Hoje os problemas se proliferam entre corredores de mármore e escadarias suntuosas do imóvel: há pisos de madeira podres, lâmpadas caídas e portas que já não abrem e nem fecham.
Da disputa judicial para o loteamento de casas
Desde que o processo de falência do antigo Banco Santos foi iniciado, o imóvel da antiga mansão de Edemar Cid Ferreira esteve em meio a incontáveis processos judiciais. Um dos primeiros problemas foi o fato de o imóvel pertencer à Atalanta Participações, empresa da mulher de Ferreira que estava atrelado ao banco. Só depois que o pedido de extensão de falência foi aceito na Justiça é que o imóvel pode ser vendido, contudo, um contrato de locação da propriedade que durou até 2011 postergou ainda mais esse processo.
Com o fim do contrato, a Justiça pôde começar o processo de leilão da propriedade dentro da massa falida do antigo banco. Fontes ligadas ao processo judicial, ouvidas pelo Estadão, disseram que todo o processo de avaliação e conclusão do leilão foi “conturbado” diante da dificuldade dos credores de entender o rito do leilão.
O imóvel do bilionário chegou a ser avaliado no processo de leilão em R$ 110 milhões, valor esse que foi judicialmente questionado por um grupo de credores que acreditavam que a propriedade teria sido subavaliada. Mais tarde, outro inventariante avaliou a propriedade de mais de 12 mil metros quadrados em R$ 70 milhões, o que mais uma vez gerou questionamentos na Justiça sobre o preço.
No centro da disputa judicial, que tentava definir o valor do imóvel, outro bilionário acabou interessado pela propriedade.
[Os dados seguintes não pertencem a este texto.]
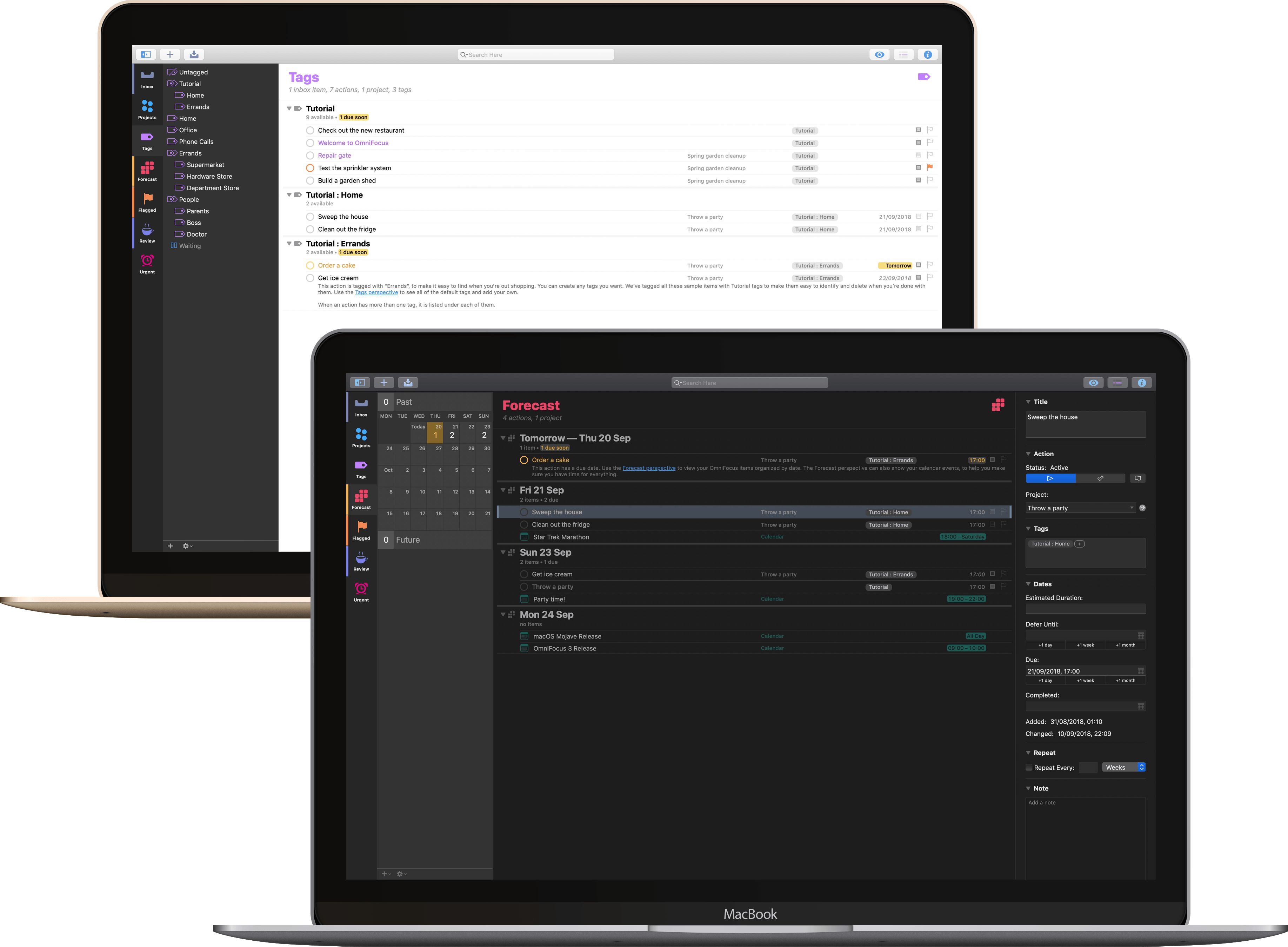Click "+1 week" under Defer Until
The image size is (1288, 947).
click(x=1085, y=645)

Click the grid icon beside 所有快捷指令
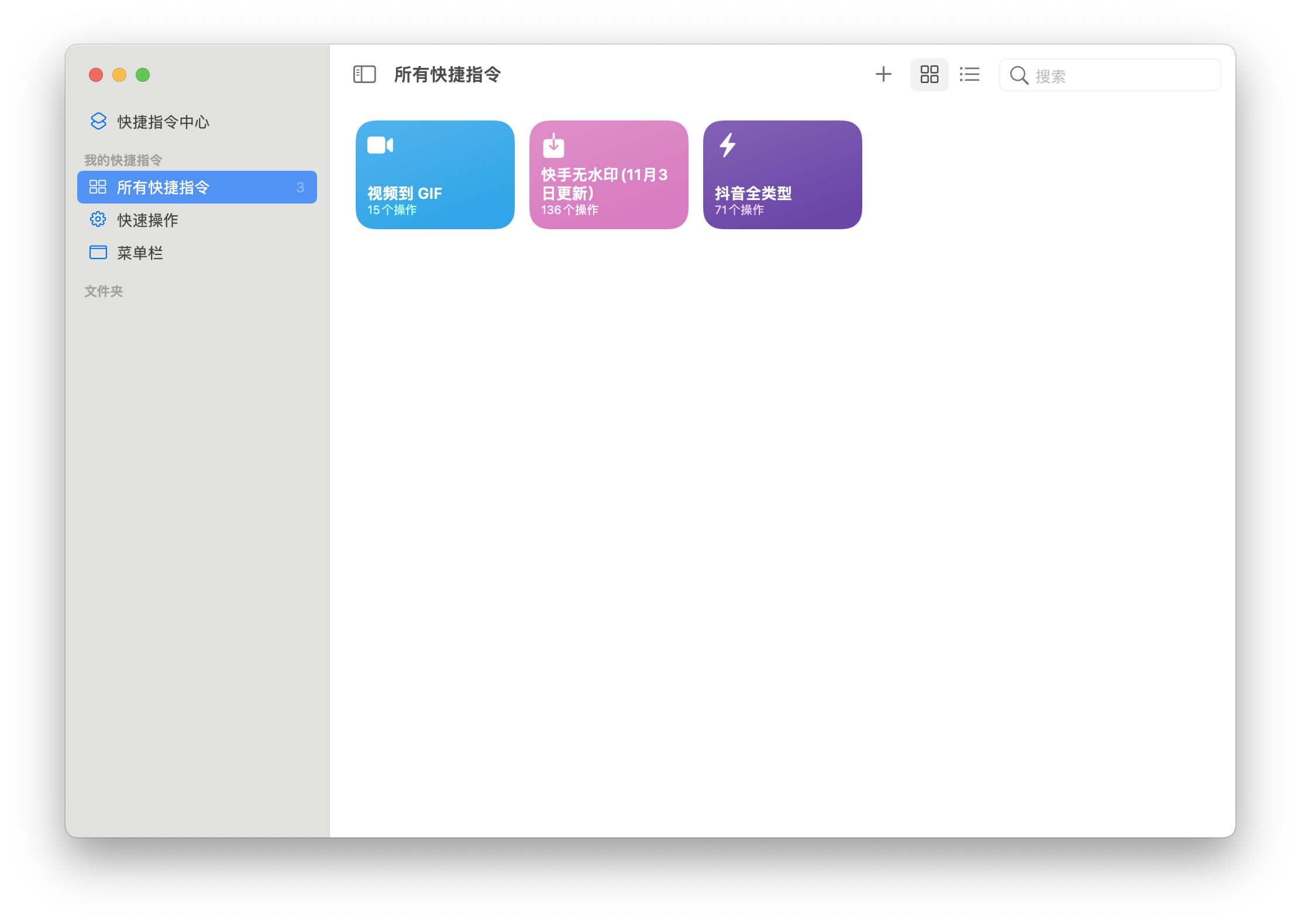click(97, 187)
Uma fonte ouvida pela reportagem contou que, em 2017, o empresário Joesley Batista, do grupo JBS, chegou a enviar uma carta oficializando seu desejo de adquirir a mansão por R$ 120 milhões, valor da primeira avaliação do leilão, porém, logo em seguida, Batista acabou desistindo da compra, uma vez que seu nome foi parar no centro das discussões devido às acusações de corrupção. Meses mais tarde, o empresário seria indiciado e acabaria preso na operação Capitu, da Polícia Federal, um desdobramento da extinta Operação Lava jato.